Data to process:
- Opening Delimiter -
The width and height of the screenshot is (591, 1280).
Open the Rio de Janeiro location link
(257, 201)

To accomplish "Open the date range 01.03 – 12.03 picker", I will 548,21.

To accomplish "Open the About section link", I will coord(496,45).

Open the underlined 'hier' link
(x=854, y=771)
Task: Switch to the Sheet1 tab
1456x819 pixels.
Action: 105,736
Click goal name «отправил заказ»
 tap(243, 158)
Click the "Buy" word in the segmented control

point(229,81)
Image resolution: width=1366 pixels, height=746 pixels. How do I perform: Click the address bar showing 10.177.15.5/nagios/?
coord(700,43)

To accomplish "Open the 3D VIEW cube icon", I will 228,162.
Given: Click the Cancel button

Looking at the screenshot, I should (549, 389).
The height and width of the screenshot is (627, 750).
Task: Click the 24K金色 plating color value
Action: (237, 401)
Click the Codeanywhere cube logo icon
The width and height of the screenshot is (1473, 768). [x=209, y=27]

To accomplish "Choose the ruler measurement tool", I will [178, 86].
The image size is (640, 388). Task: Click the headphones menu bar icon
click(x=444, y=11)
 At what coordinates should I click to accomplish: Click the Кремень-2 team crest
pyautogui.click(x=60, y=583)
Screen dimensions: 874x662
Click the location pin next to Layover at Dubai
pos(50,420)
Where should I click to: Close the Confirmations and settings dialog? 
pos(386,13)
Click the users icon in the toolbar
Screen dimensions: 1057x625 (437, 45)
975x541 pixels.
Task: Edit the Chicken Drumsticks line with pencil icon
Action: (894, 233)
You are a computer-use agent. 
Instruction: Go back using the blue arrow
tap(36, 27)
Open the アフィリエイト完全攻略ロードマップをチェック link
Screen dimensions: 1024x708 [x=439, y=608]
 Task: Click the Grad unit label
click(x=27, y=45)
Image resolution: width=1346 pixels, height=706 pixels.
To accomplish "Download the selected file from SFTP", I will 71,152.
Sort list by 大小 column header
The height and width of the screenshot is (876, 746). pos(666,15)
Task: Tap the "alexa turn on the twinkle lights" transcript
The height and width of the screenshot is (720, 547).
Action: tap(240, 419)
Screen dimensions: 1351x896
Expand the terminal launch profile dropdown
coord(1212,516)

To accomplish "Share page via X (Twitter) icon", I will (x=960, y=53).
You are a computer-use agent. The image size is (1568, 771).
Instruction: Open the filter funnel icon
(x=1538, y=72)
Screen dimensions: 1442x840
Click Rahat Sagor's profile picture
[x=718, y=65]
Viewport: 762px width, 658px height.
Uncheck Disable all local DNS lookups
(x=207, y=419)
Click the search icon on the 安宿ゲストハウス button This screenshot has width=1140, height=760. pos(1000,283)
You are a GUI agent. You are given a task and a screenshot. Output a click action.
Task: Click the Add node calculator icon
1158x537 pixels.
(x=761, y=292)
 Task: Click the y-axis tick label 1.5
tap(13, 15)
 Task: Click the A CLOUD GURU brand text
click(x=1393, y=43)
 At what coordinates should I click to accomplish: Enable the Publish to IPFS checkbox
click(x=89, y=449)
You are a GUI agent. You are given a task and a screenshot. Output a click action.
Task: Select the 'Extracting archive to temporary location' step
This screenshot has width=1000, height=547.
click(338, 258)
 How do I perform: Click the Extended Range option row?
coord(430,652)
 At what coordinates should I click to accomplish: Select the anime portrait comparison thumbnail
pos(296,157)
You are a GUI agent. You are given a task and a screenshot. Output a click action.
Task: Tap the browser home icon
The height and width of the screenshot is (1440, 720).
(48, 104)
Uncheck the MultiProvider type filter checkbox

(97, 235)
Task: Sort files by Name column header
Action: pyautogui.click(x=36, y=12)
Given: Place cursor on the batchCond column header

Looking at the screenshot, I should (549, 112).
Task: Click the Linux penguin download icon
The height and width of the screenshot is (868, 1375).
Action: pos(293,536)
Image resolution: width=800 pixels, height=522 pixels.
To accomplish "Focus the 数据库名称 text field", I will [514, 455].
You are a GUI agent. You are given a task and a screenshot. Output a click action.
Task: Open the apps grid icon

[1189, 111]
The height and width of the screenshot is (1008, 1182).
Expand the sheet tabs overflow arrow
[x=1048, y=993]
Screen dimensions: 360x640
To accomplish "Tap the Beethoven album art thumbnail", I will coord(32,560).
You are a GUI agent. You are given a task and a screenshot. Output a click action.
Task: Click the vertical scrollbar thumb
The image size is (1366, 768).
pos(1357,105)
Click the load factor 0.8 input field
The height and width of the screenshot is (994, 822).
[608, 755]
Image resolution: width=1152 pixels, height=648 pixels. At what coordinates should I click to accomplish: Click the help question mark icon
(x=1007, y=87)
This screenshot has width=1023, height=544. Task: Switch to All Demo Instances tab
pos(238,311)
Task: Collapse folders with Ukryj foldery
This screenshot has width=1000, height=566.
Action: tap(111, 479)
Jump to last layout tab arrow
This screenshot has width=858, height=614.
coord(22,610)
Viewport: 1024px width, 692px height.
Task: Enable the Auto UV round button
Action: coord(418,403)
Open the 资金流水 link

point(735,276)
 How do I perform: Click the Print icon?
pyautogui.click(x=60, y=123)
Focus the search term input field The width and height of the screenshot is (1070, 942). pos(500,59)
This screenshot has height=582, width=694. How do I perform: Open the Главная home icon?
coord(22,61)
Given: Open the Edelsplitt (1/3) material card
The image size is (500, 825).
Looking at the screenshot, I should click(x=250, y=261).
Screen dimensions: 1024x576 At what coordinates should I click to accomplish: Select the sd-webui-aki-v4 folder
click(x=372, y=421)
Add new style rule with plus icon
- Closing Delimiter -
What you will do:
When you retype the data above, start at its first line, stop after the line containing "Image resolution: width=1346", and leave out everything else.

Answer to this problem:
The width and height of the screenshot is (591, 1280).
Open the Rio de Janeiro location link
(257, 201)

To accomplish "Open the date range 01.03 – 12.03 picker", I will 548,21.

To accomplish "Open the About section link", I will coord(496,45).

Open the underlined 'hier' link
(x=854, y=771)
Task: Switch to the Sheet1 tab
1456x819 pixels.
Action: 105,736
Click goal name «отправил заказ»
 tap(243, 158)
Click the "Buy" word in the segmented control

point(229,81)
Image resolution: width=1366 pixels, height=746 pixels. How do I perform: Click the address bar showing 10.177.15.5/nagios/?
coord(700,43)

To accomplish "Open the 3D VIEW cube icon", I will 228,162.
Given: Click the Cancel button

Looking at the screenshot, I should (549, 389).
The height and width of the screenshot is (627, 750).
Task: Click the 24K金色 plating color value
Action: (237, 401)
Click the Codeanywhere cube logo icon
The width and height of the screenshot is (1473, 768). [x=209, y=27]

To accomplish "Choose the ruler measurement tool", I will [178, 86].
The image size is (640, 388). Task: Click the headphones menu bar icon
click(x=444, y=11)
 At what coordinates should I click to accomplish: Click the Кремень-2 team crest
pyautogui.click(x=60, y=583)
Screen dimensions: 874x662
Click the location pin next to Layover at Dubai
pos(50,420)
Where should I click to: Close the Confirmations and settings dialog? 
pos(386,13)
Click the users icon in the toolbar
Screen dimensions: 1057x625 (437, 45)
975x541 pixels.
Task: Edit the Chicken Drumsticks line with pencil icon
Action: (894, 233)
You are a computer-use agent. 
Instruction: Go back using the blue arrow
tap(36, 27)
Open the アフィリエイト完全攻略ロードマップをチェック link
Screen dimensions: 1024x708 [x=439, y=608]
 Task: Click the Grad unit label
click(x=27, y=45)
Image resolution: width=1346 pixels, height=706 pixels.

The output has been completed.